FIG. 2 — Nucleotide sequence of *alcR* of *B. bronchiseptica* and deduced amino acid sequence of AlcR. Selected restriction enzyme sites, the putative FBS, and possible initiation codons are indicated (underlined). Differences detected in the *B. pertussis* and *B. parapertussis* sequences are also shown (underlined and labelled and , respectively).
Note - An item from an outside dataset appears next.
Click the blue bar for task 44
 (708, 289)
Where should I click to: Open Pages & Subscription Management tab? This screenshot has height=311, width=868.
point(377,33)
Scanning of the Swiss Protein Data Base revealed that the C-terminal amino acid sequence deduced from the ORF is homologous to that of PchR, an AraC family activator of pyochelin siderophore and ferripyochelin receptor synthesis in P. aeruginosa (26, 27). An alignment of the conserved region is shown in Fig. 3. To a lesser extent, the C-terminal domain of the ORF is also homologous to that of YbtA, another AraC-type regulator controlling pesticin siderophore and yersiniabactin receptor synthesis (16). A second ORF, starting 126 bp downstream from the first one and running to the PstI site, was detected. The deduced 110-residue sequence shows 56% similarity to the N-terminal region of the 337-residue E. coli Bcr protein conferring bicyclomycin and sulfonamide resistance (8). Thus, this second gene could encode an inner membrane drug translocase of the Bcr family.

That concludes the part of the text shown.